El proyecto Life IP Duero ha constatado que el acolchado con lana de oveja es una herramienta eficaz para reducir el consumo de agua en la agricultura, conservar la humedad del suelo y aumentar la resiliencia de los cultivos frente al cambio climático. Estas son algunas de las conclusiones extraídas tras la jornada demostrativa celebrada este miércoles en una parcela piloto de Fuente el Sol (Valladolid), en la que participaron agricultores, ganaderos y técnicos.

Durante la demostración, los asistentes pudieron comprobar sobre el terreno cómo la lana natural sin lavar crea un microclima protector sobre el suelo, capaz de retener la humedad procedente del riego, la lluvia, el rocío o la niebla y liberarla de forma gradual, favoreciendo un mejor aprovechamiento del agua disponible.

El divulgador agroambiental Raoul Ferrer, conocido como 'El Senyor de les Gallines', explicó que este material puede absorber hasta un 30% de su peso en agua, lo que permite espaciar los riegos y optimizar cada aporte hídrico.

Además de favorecer el ahorro de agua, los responsables del proyecto destacaron que una capa de lana de unos 20 centímetros actúa como aislante térmico, protegiendo el suelo tanto de las altas temperaturas estivales como del frío invernal.

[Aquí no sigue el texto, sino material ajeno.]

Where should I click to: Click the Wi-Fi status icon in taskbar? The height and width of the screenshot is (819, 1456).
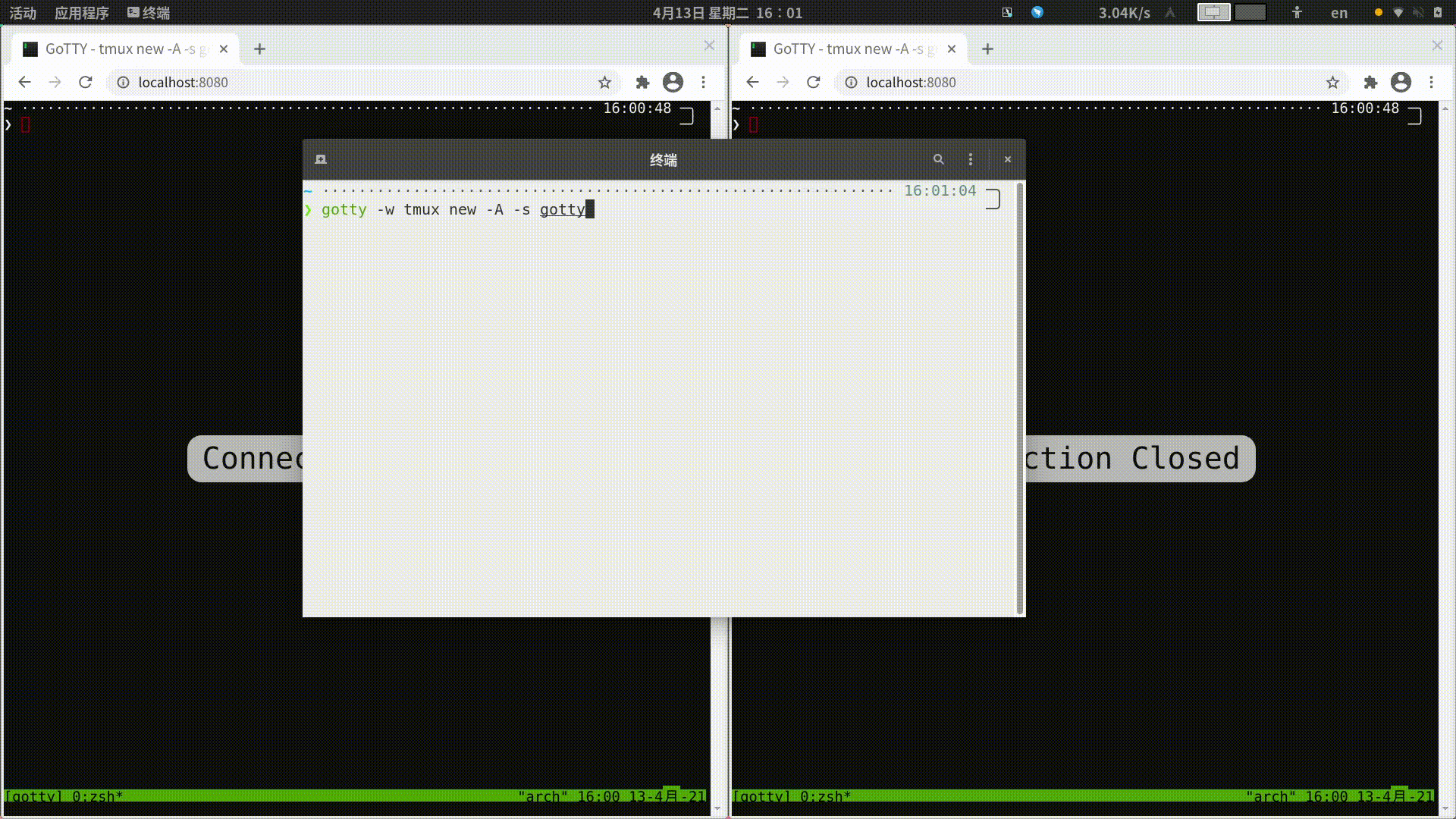point(1399,12)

Asimismo, reduce la aparición de malas hierbas, disminuyendo la necesidad de utilizar herbicidas.

Otra de las ventajas señaladas es que, una vez descompuesta, la lana se integra en el terreno aportando materia orgánica y nutrientes como nitrógeno, fósforo, potasio, cobre, magnesio y zinc, contribuyendo así a mejorar la fertilidad del suelo.

El proyecto también subrayó el valor de esta práctica desde la perspectiva de la economía circular, ya que ofrece una nueva salida a la lana del sector ovino, cuya comercialización atraviesa dificultades, transformándola en un recurso útil para las explotaciones agrícolas cercanas.

Como cierre de la jornada, los agricultores y profesionales participantes expresaron su satisfacción con los resultados observados y mostraron su intención de incorporar este sistema de acolchado en sus explotaciones, convencidos de su potencial para conservar la humedad del suelo y mejorar el comportamiento de los cultivos leñosos.